Does PowerNorm still work for NMT task after removing the GroupScaling layer?

sIncerass / powernorm

[ICML 2020] code for "PowerNorm: Rethinking Batch Normalization in Transformers" https://arxiv.org/abs/2003.07845

GNU General Public License v3.0

119 stars 17 forks source link

Does PowerNorm still work for NMT task after removing the GroupScaling layer? #9

Closed CheerM closed 3 years ago

CheerM commented 3 years ago

Hi, PN is an interesting work and the performance reported in the manuscript is exciting.

However, I'm wondering that whether the PN still works after removing GroupScaling or not?
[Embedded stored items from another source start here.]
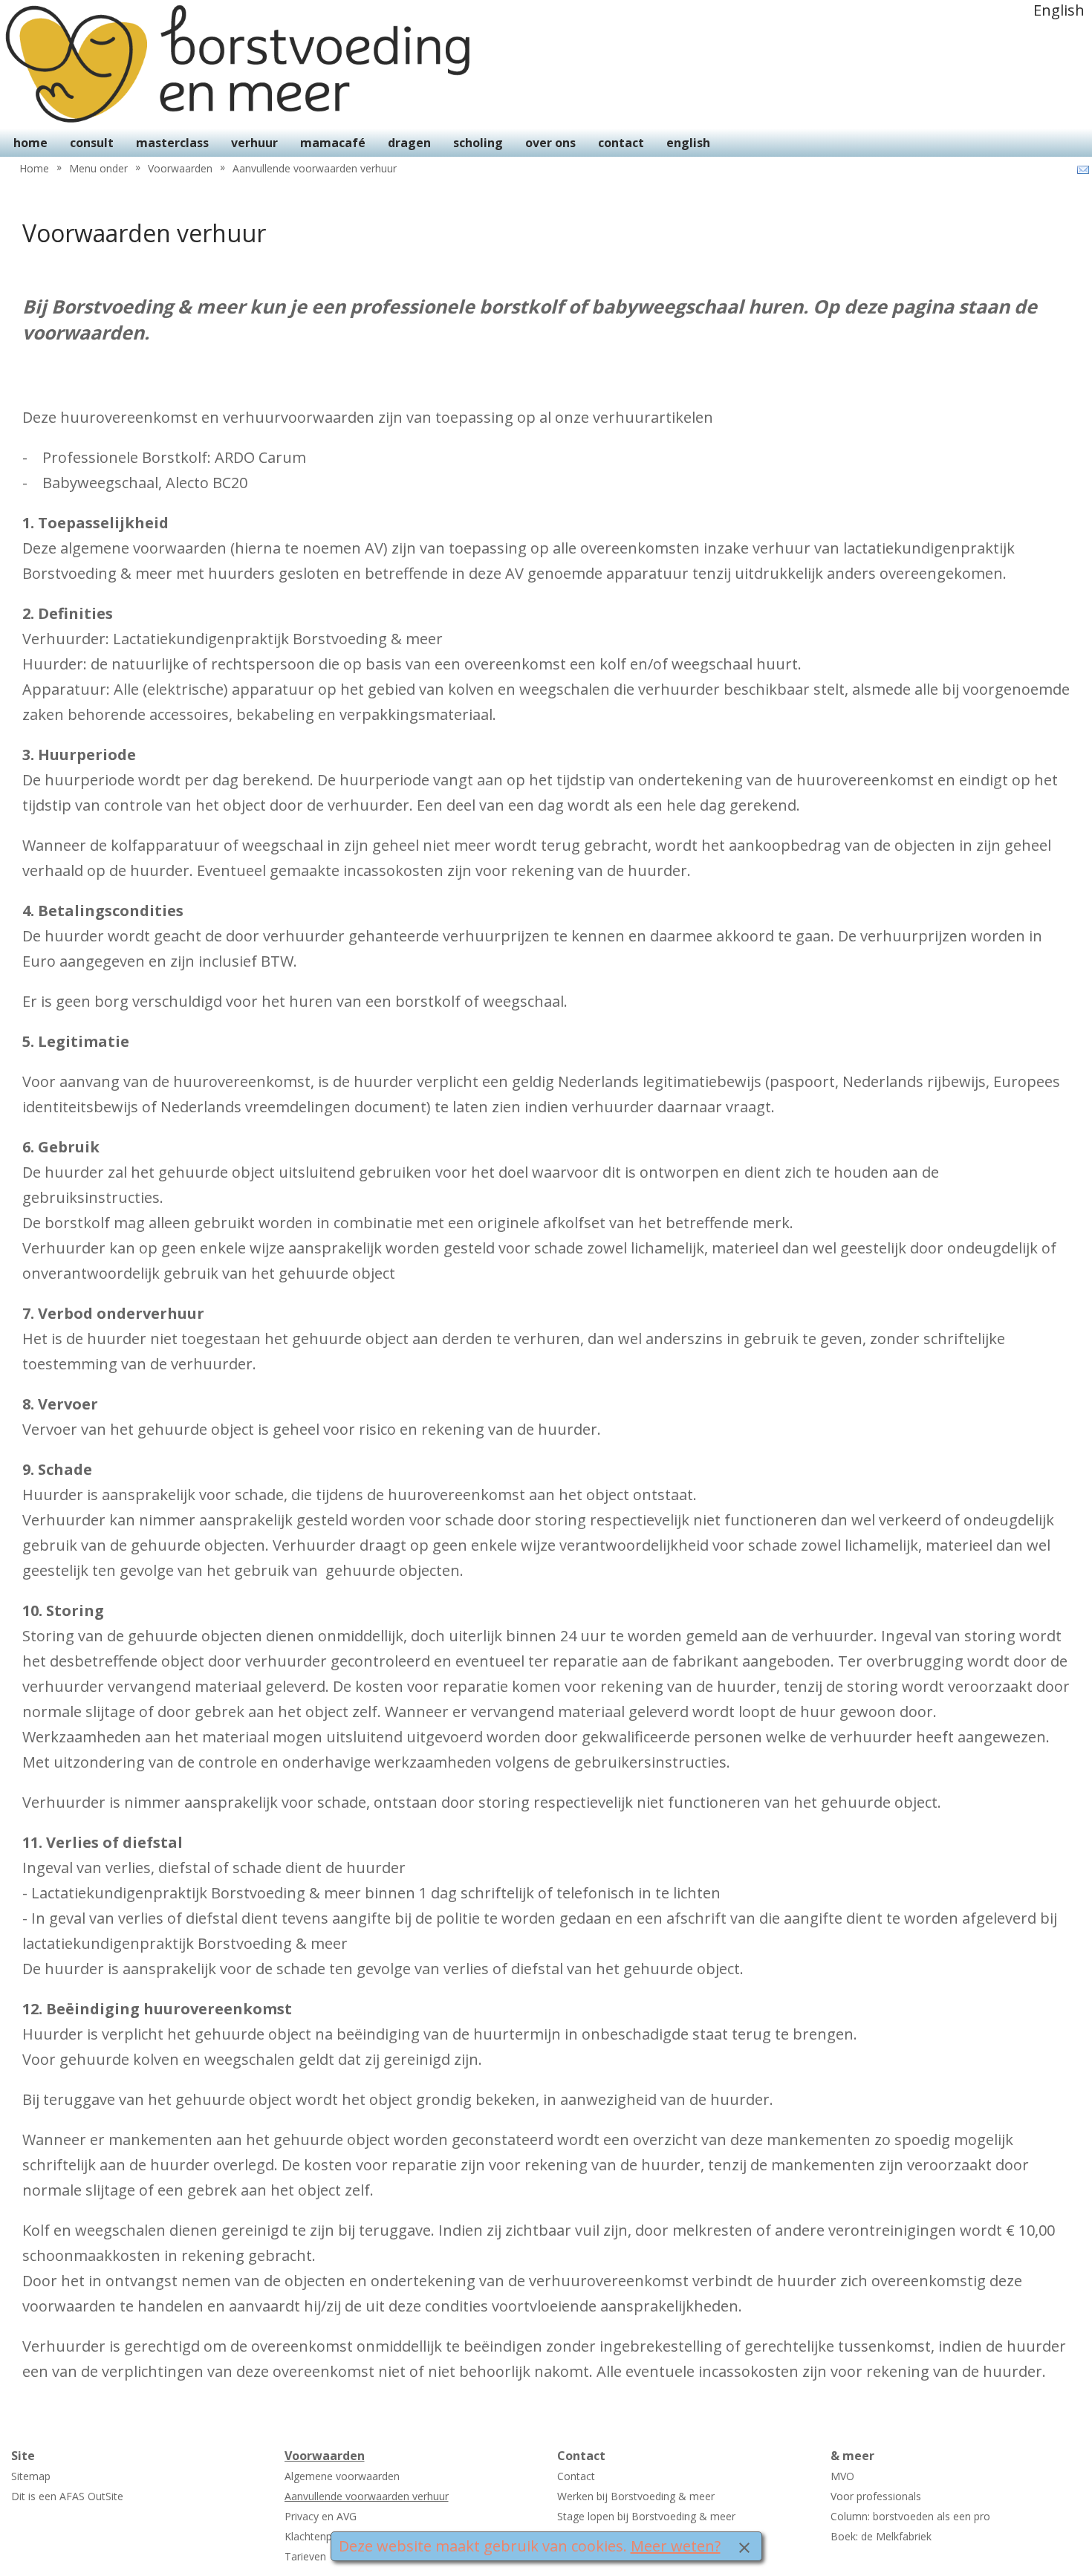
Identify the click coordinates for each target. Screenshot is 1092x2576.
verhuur (254, 142)
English (1059, 10)
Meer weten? (676, 2546)
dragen (409, 142)
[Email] (1081, 170)
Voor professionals (876, 2496)
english (688, 142)
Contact (581, 2455)
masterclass (172, 142)
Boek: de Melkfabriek (881, 2536)
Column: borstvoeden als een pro (910, 2516)
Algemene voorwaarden (342, 2476)
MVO (842, 2476)
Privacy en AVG (321, 2516)
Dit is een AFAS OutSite (67, 2496)
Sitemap (31, 2476)
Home (34, 168)
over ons (550, 142)
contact (621, 142)
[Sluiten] (744, 2546)
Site (23, 2455)
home (30, 142)
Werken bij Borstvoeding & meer (636, 2496)
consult (92, 142)
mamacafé (332, 142)
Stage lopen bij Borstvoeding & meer (646, 2516)
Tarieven (305, 2556)
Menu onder (98, 168)
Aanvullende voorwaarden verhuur (315, 168)
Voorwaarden (180, 168)
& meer (852, 2455)
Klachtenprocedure (330, 2536)
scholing (478, 142)
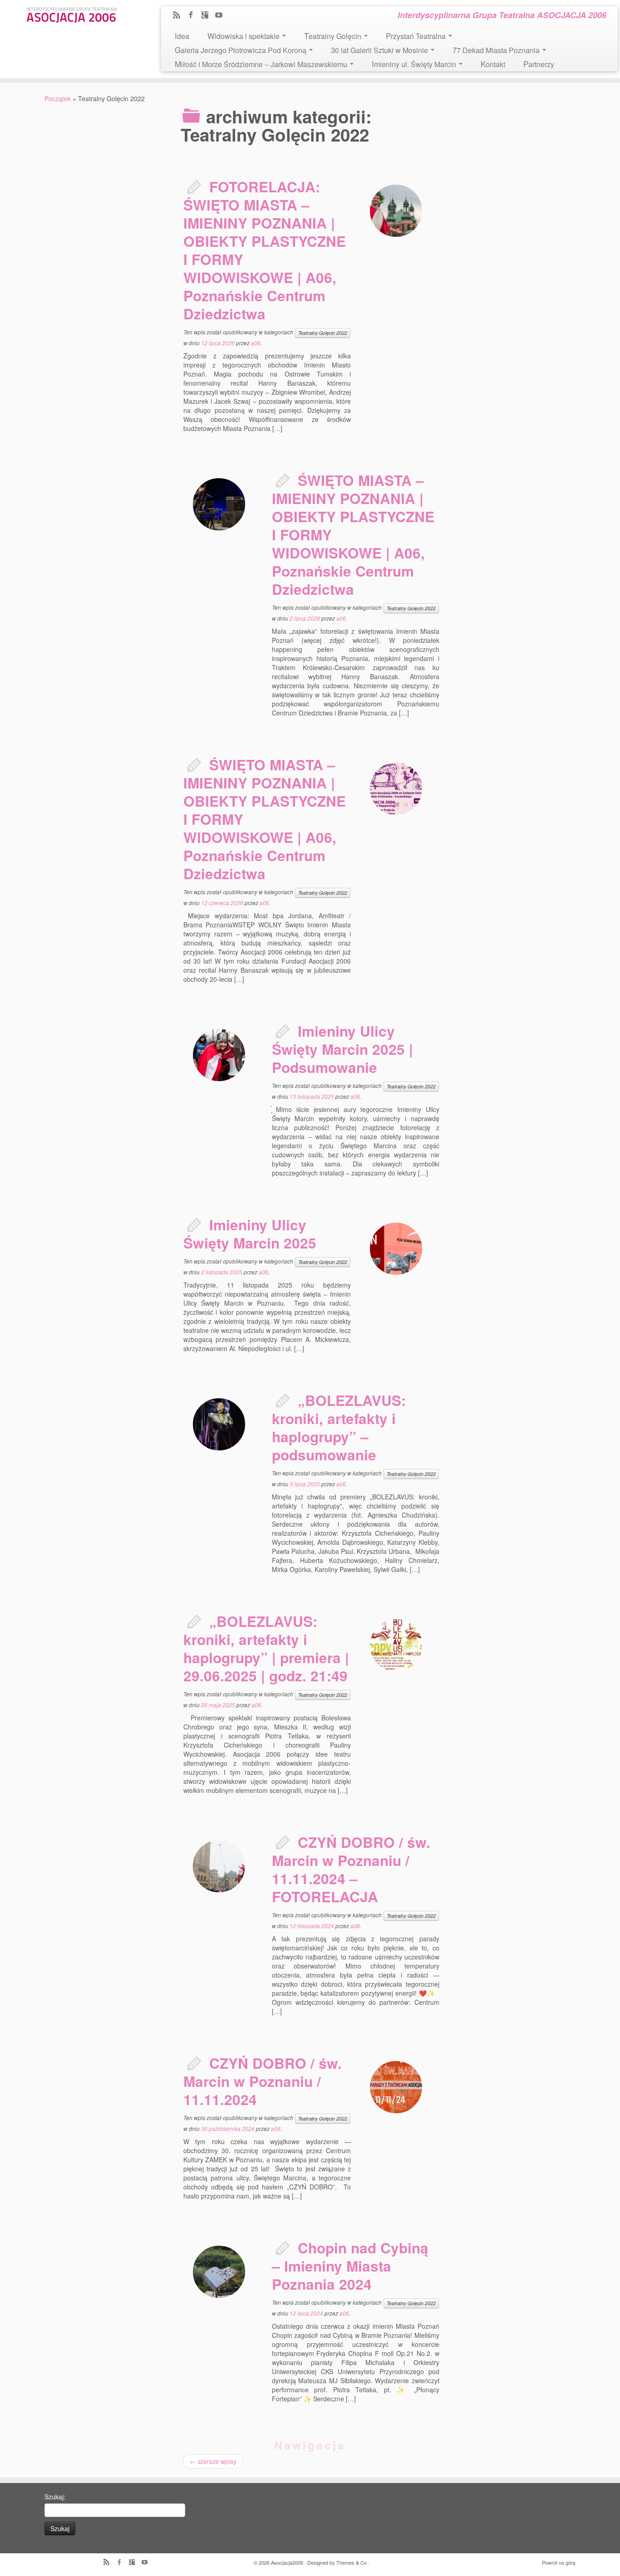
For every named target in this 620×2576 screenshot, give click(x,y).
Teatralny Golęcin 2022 (322, 332)
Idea (182, 35)
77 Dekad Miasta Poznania (497, 49)
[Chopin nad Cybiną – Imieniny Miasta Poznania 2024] (219, 2272)
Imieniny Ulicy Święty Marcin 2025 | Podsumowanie (342, 1049)
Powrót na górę (559, 2562)
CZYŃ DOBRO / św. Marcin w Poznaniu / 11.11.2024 (262, 2081)
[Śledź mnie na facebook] (194, 15)
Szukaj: (54, 2496)
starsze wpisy (213, 2461)
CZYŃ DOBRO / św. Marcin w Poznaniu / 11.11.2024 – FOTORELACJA (351, 1869)
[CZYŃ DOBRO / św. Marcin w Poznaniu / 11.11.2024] (396, 2087)
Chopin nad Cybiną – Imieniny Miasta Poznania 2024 (350, 2266)
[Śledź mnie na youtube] (222, 15)
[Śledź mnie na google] (208, 15)
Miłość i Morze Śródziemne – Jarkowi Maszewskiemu (262, 63)
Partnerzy (538, 63)
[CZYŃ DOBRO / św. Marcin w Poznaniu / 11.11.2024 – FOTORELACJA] (219, 1866)
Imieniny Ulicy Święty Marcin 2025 (249, 1234)
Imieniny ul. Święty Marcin (415, 63)
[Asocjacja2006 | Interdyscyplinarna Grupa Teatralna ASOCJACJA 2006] (71, 13)
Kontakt (493, 63)
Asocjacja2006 (287, 2562)
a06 (256, 343)
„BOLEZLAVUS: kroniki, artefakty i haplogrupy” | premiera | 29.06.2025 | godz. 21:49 (266, 1648)
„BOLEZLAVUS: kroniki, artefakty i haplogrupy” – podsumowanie (339, 1427)
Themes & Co (351, 2562)
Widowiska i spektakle (244, 35)
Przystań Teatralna (417, 35)
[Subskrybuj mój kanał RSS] (179, 15)
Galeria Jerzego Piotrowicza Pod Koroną (241, 49)
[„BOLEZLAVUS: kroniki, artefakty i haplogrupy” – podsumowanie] (219, 1424)
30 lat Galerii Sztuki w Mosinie (380, 49)
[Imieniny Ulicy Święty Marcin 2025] (396, 1248)
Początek (57, 98)
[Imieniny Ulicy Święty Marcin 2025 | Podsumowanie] (219, 1055)
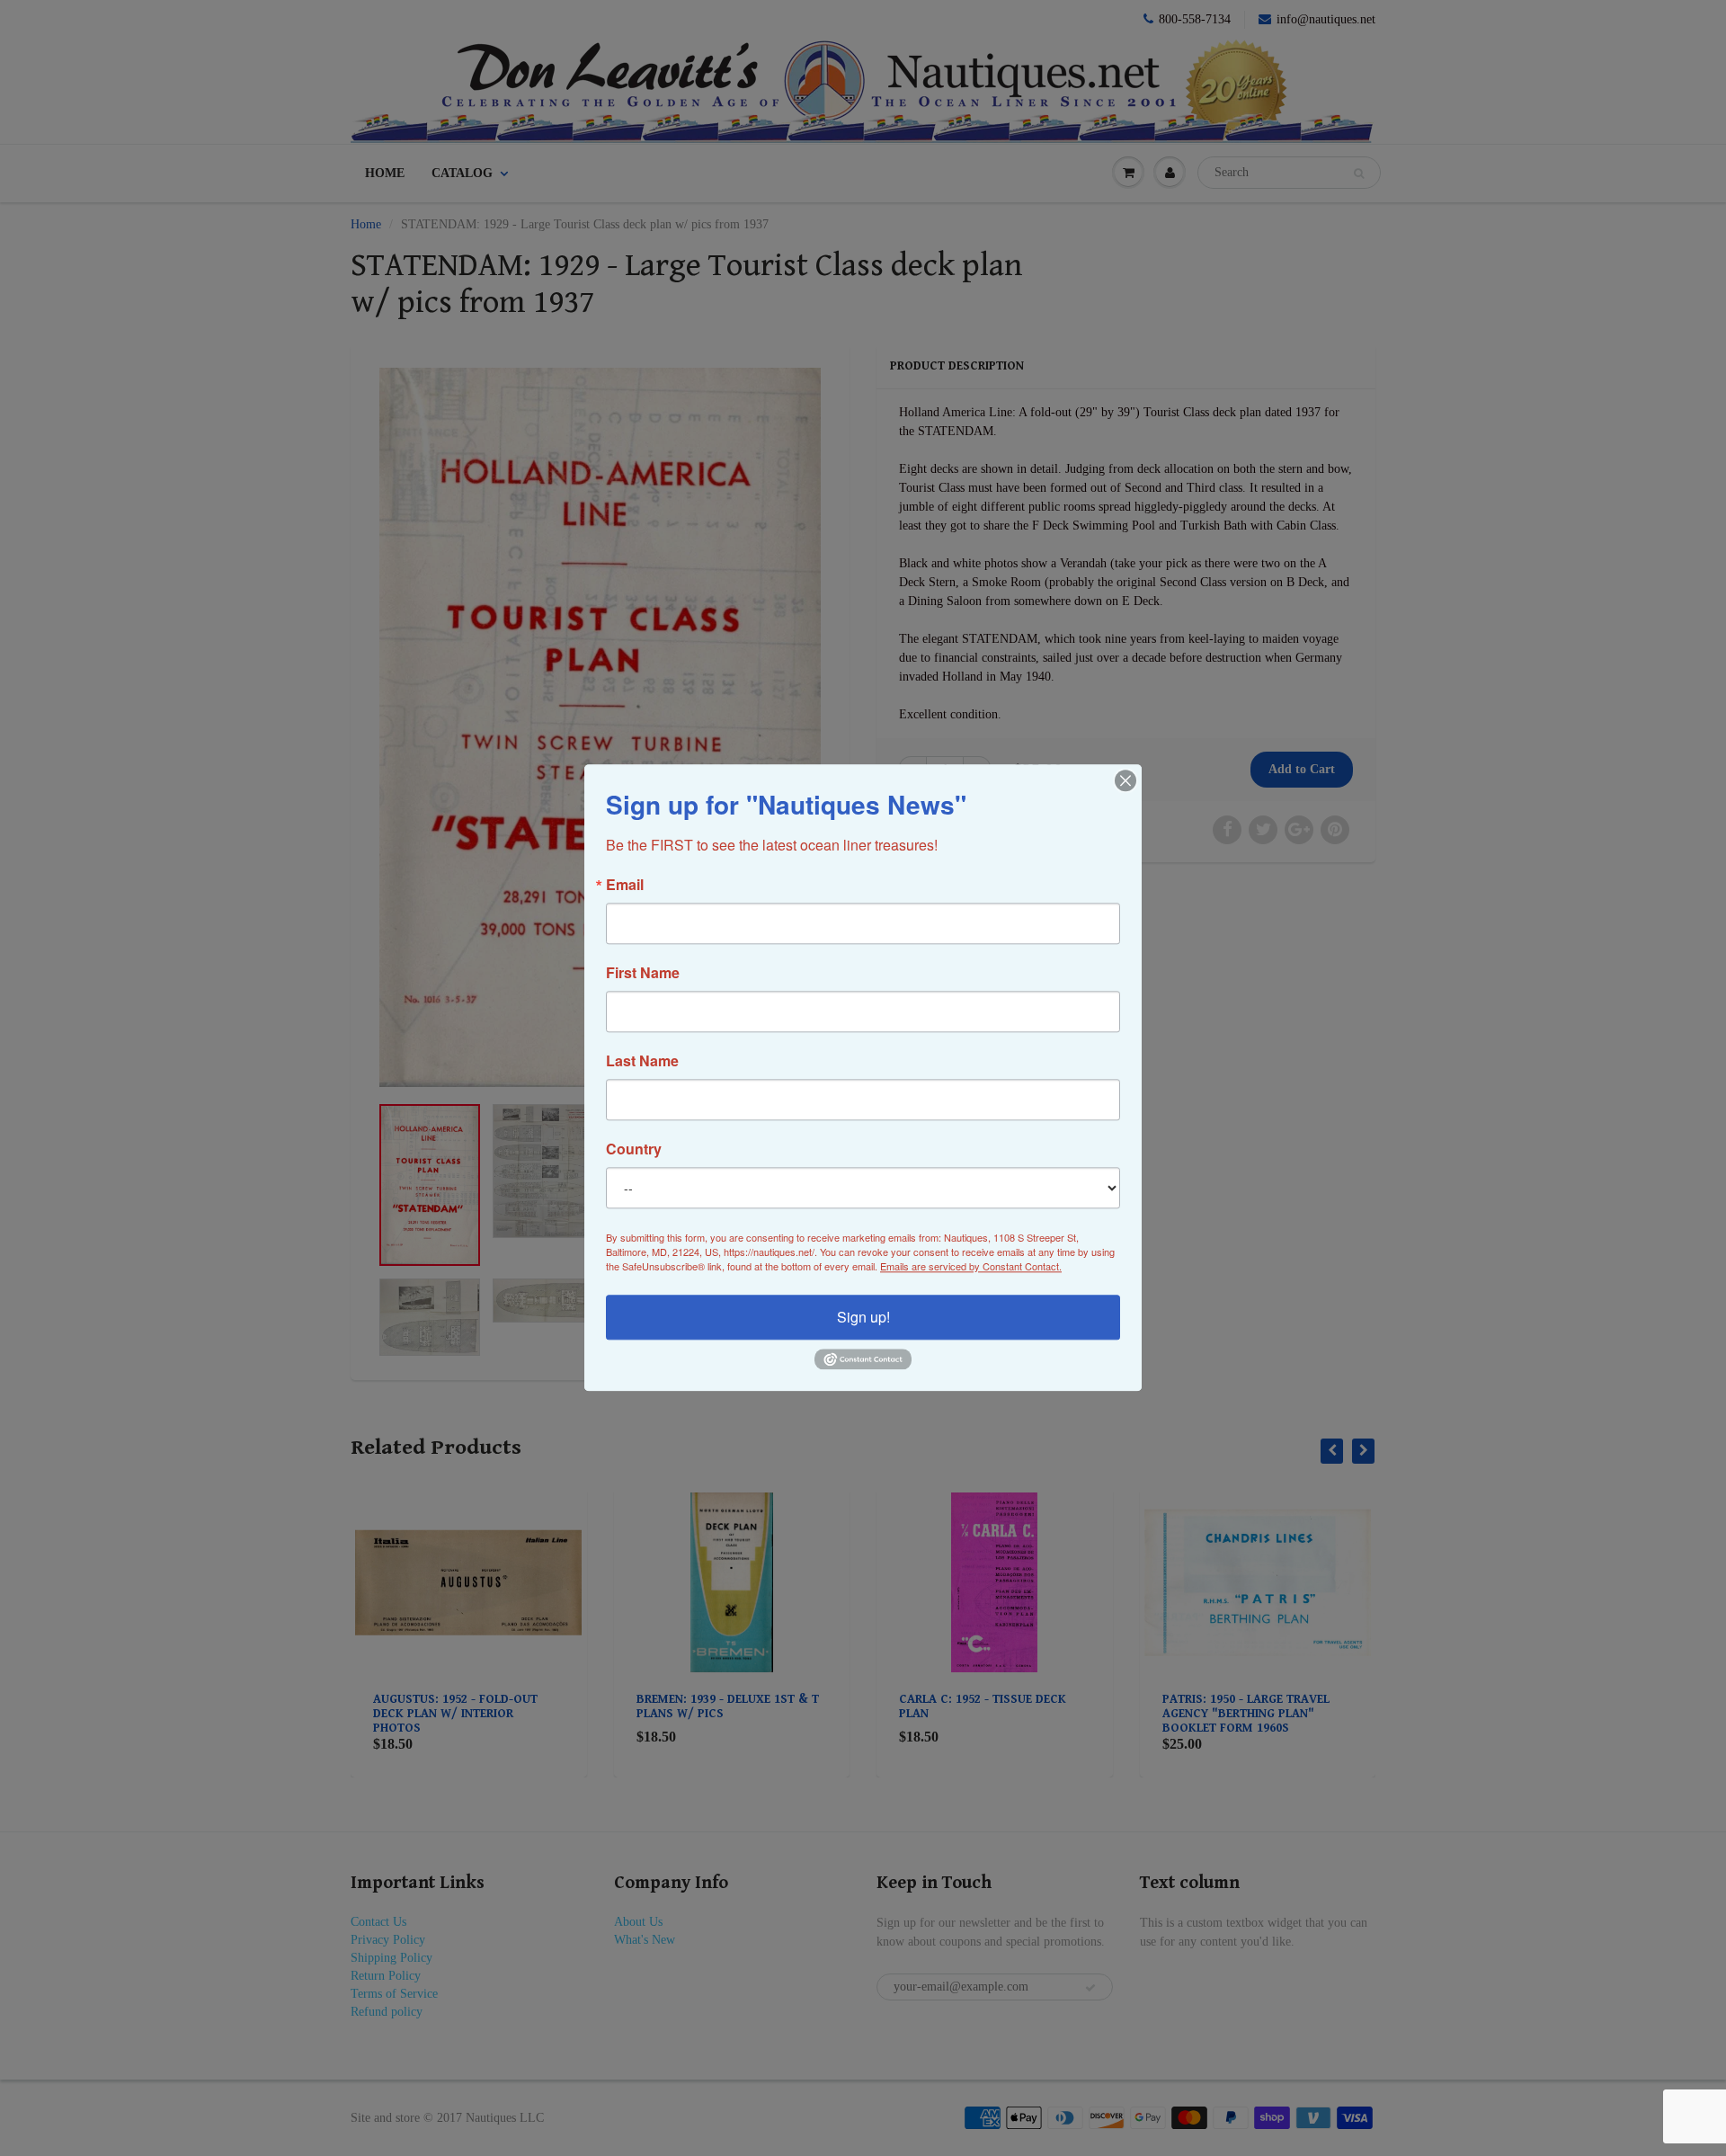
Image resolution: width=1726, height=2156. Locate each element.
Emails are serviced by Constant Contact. (971, 1266)
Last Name (642, 1061)
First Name (643, 973)
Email (625, 885)
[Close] (1125, 780)
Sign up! (863, 1316)
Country (634, 1149)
As described in the manuscript, GroupScaling seems like a trick to improve the performance, while it's actually a kind of variant of LayerNorm and probably plays a key role in the architecture.

Would you mind showing the ablation study that removing the GroupScaling from PN?

sIncerass commented 3 years ago

Hi there, yeah, we have the GroupScaling there for stabilizing the training. We have IWSLT results without GroupScaling, which perform around 35.0 and comparable to LayerNorm.

knsong commented 2 years ago

Hi there, yeah, we have the GroupScaling there for stabilizing the training. We have IWSLT results without GroupScaling, which perform around 35.0 and comparable to LayerNorm.

Hi，are there any details about the ablation study that removing the GroupScaling from PN?

sIncerass commented 2 years ago

Hi @knsong. thanks for asking! We do not have that part in our paper, but we have preliminary experiments as in the previous response.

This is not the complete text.